## TASK TO CARRY OUT:
Return every one of the records below word for word, with nothing added, dropped, or changed.
— start RECORDS FOR THE TASK —
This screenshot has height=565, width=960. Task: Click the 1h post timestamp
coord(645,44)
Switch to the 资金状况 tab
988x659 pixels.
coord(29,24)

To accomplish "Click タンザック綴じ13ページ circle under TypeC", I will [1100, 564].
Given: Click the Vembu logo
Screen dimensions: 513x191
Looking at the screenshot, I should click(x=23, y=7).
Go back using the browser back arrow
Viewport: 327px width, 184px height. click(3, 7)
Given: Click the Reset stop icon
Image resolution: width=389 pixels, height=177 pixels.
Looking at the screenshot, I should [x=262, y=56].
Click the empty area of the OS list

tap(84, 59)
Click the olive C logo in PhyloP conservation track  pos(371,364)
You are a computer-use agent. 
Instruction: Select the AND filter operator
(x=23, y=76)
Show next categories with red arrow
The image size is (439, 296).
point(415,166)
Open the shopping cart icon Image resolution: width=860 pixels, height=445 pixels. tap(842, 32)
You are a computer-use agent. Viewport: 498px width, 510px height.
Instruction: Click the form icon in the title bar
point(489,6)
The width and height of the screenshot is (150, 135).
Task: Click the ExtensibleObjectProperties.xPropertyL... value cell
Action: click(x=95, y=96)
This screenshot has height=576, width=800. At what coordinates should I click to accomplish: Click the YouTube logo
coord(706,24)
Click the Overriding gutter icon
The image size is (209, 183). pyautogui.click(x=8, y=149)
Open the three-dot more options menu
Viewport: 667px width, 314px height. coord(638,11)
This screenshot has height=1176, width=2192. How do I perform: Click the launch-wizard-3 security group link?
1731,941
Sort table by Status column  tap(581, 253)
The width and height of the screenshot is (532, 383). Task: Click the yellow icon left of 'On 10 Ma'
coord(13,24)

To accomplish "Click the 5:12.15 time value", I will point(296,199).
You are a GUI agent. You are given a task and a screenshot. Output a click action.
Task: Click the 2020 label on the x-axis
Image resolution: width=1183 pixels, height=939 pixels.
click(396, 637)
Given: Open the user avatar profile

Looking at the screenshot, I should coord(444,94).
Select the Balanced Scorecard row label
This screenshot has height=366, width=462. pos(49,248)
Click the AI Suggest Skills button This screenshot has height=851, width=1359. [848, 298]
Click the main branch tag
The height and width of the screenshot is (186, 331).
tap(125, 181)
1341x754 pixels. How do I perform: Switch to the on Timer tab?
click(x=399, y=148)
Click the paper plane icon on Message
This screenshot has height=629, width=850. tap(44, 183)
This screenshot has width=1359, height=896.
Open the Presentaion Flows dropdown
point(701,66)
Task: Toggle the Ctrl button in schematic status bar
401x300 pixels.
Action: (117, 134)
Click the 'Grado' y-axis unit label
— end RECORDS FOR THE TASK —
## TASK SOLUTION:
This screenshot has height=565, width=960. Task: Click the 1h post timestamp
coord(645,44)
Switch to the 资金状况 tab
988x659 pixels.
coord(29,24)

To accomplish "Click タンザック綴じ13ページ circle under TypeC", I will [1100, 564].
Given: Click the Vembu logo
Screen dimensions: 513x191
Looking at the screenshot, I should click(x=23, y=7).
Go back using the browser back arrow
Viewport: 327px width, 184px height. click(3, 7)
Given: Click the Reset stop icon
Image resolution: width=389 pixels, height=177 pixels.
Looking at the screenshot, I should [x=262, y=56].
Click the empty area of the OS list

tap(84, 59)
Click the olive C logo in PhyloP conservation track  pos(371,364)
You are a computer-use agent. 
Instruction: Select the AND filter operator
(x=23, y=76)
Show next categories with red arrow
The image size is (439, 296).
point(415,166)
Open the shopping cart icon Image resolution: width=860 pixels, height=445 pixels. tap(842, 32)
You are a computer-use agent. Viewport: 498px width, 510px height.
Instruction: Click the form icon in the title bar
point(489,6)
The width and height of the screenshot is (150, 135).
Task: Click the ExtensibleObjectProperties.xPropertyL... value cell
Action: click(x=95, y=96)
This screenshot has height=576, width=800. At what coordinates should I click to accomplish: Click the YouTube logo
coord(706,24)
Click the Overriding gutter icon
The image size is (209, 183). pyautogui.click(x=8, y=149)
Open the three-dot more options menu
Viewport: 667px width, 314px height. coord(638,11)
This screenshot has height=1176, width=2192. How do I perform: Click the launch-wizard-3 security group link?
1731,941
Sort table by Status column  tap(581, 253)
The width and height of the screenshot is (532, 383). Task: Click the yellow icon left of 'On 10 Ma'
coord(13,24)

To accomplish "Click the 5:12.15 time value", I will point(296,199).
You are a GUI agent. You are given a task and a screenshot. Output a click action.
Task: Click the 2020 label on the x-axis
Image resolution: width=1183 pixels, height=939 pixels.
click(396, 637)
Given: Open the user avatar profile

Looking at the screenshot, I should coord(444,94).
Select the Balanced Scorecard row label
This screenshot has height=366, width=462. pos(49,248)
Click the AI Suggest Skills button This screenshot has height=851, width=1359. [848, 298]
Click the main branch tag
The height and width of the screenshot is (186, 331).
tap(125, 181)
1341x754 pixels. How do I perform: Switch to the on Timer tab?
click(x=399, y=148)
Click the paper plane icon on Message
This screenshot has height=629, width=850. tap(44, 183)
This screenshot has width=1359, height=896.
Open the Presentaion Flows dropdown
point(701,66)
Task: Toggle the Ctrl button in schematic status bar
401x300 pixels.
Action: (117, 134)
Click the 'Grado' y-axis unit label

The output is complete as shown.